In the studio
Lu Yang
Beijing, China

Lu Yang is one of the world’s leading figures in contemporary digital art. Her furiously idiosyncratic and sublimely twisted visions consider everything from pleasure and pain, to science and religion.

The power of Yang’s work is immense. She synthesises complicated notions of technology, gender, illness, religion, suffering, death and the human machine into fiercely intellectual and subsuming work. Her wild, dizzying digital imagery and musical pairings are both chaotic and neurotically systematic, spanning multiple mediums including video, installation, performance and new media such as VR and video games. Drenched in visual influences, from Manga and Anime, gaming and hacking subcultures to religious iconography, the work is dark, satirical, and viscerally moving. Although Yang’s work resists any given group or static identity, it is without doubt framed by the movements of Afrofuturism and Asiafuturism. Like her predecessors, she uses the limitless power of fantasy, science fiction and, above all, her intoxicating imagination to re-envision the world in its paradoxical and unnerving glory.

“I don’t like being called an artist — I’m more like an entertainer.”

Yang is unafraid to ask big questions that are often left to religion, science and philosophy: Why do we suffer? How are we created? Do we have free will? In 2017, her five-channel video installation, Electromagnetic Brainology, was exhibited at M Woods Museum in Beijing. The installation, an assault of overloaded colour yet streamlined composition, combined the spirituality of religion with the physicality of science. The high-ceilinged, curved room had the celestial impact of a temple, saturated in electric green light. A large central screen was surrounded by two smaller screens on each side, as well as a circular stage in the middle of the room, neon lights, and enormous fabric hangings reminiscent of both Communist and Facist banners and also traditional forms of Chinese tapestry. With no linear message or narrative, the content of the video unpacked the human condition to a molecular level, questioning the dualism of spirit and body, and forcing the traditionally incompatible to align.

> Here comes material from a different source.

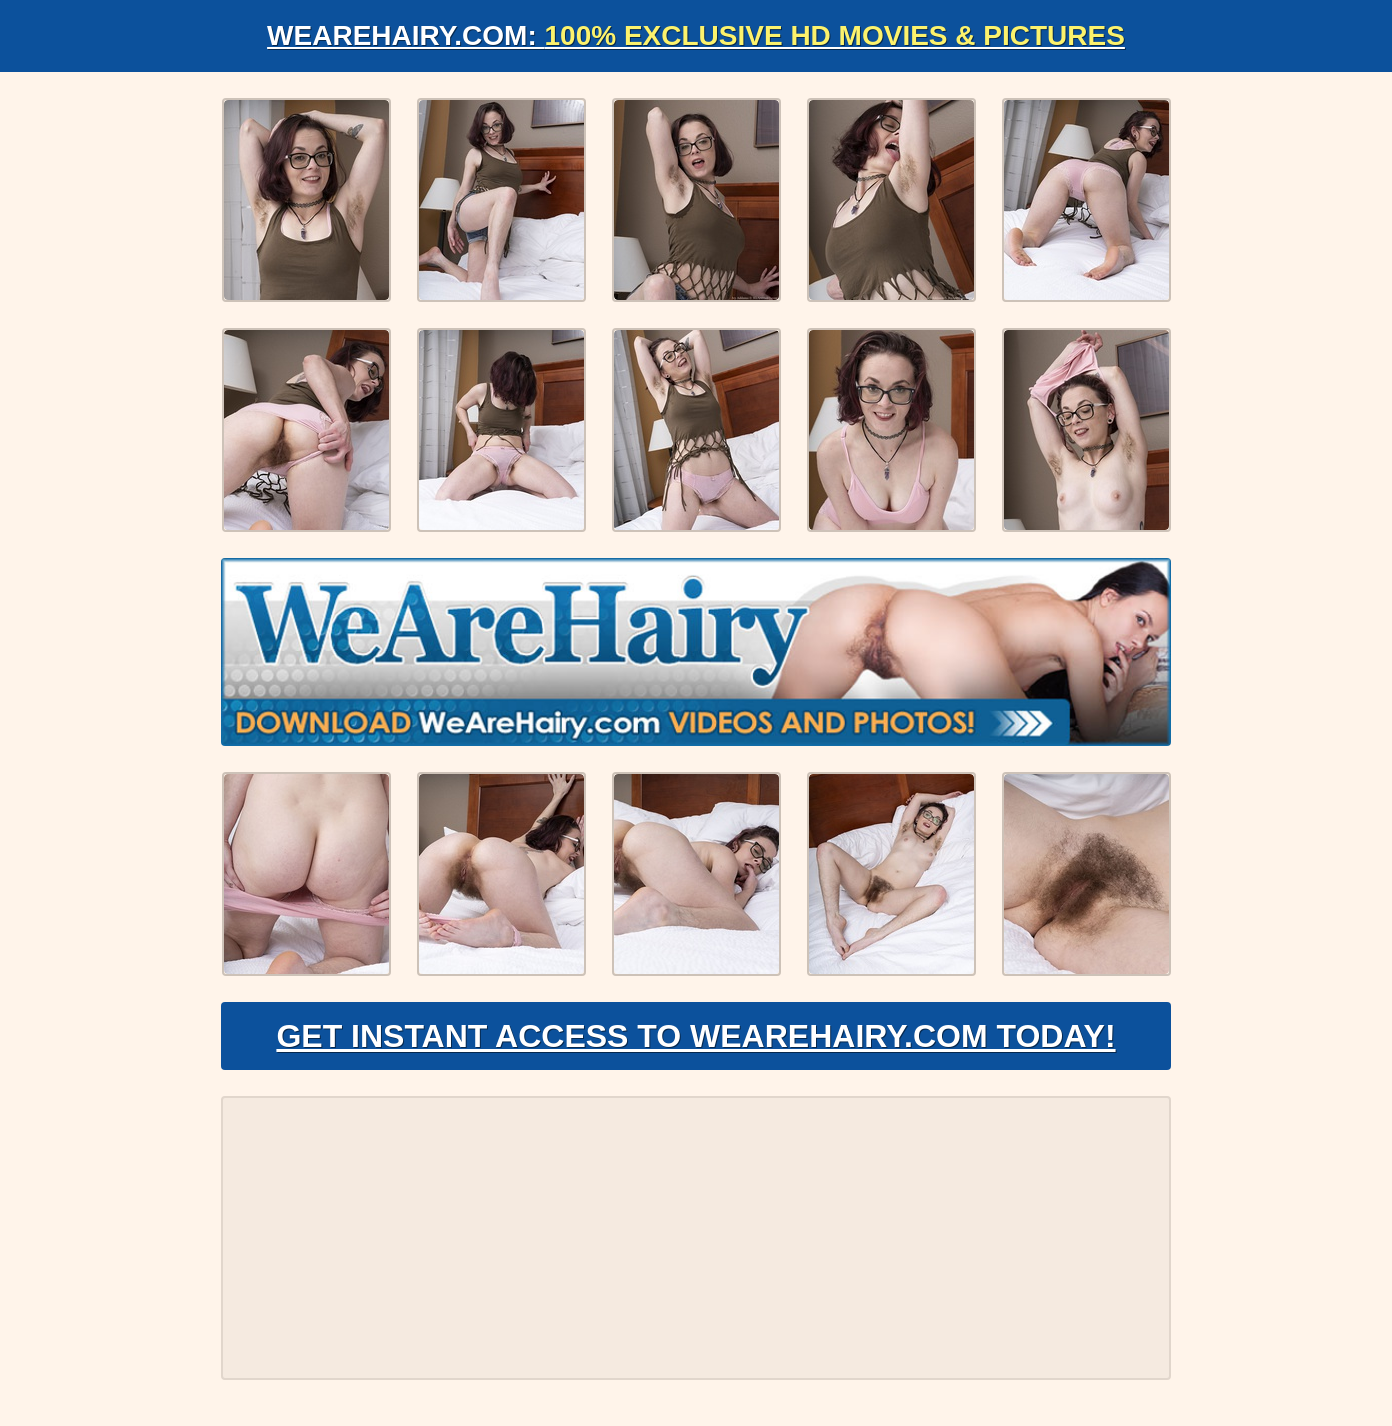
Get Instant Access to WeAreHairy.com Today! (695, 1036)
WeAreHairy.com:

Pleasure, pain, life, and death are symbiotic in Yang’s work. Drawing from Buddhist teachings, Yang delves into the infinite contradictions of the world and begins to untangle how they co-exist. Her films flit hyperactively between macabre images of suffering: flocks of writhing impaled bodies, dismembered limbs, cancer cells, napalm, and the mushroom cloud. Along with the brutal soundtracks that pound aggressively to the rhythm of vicious images, the poetic form and remarkable skill of Yang’s work is as enticing and entertaining as it is unsettling — a catharsis that marries both violence and kindness, fear and elation. Cruelly disorientating, savage yet irresistibly seductive, Yang’s practice is set to be one that the history of art profoundly remembers.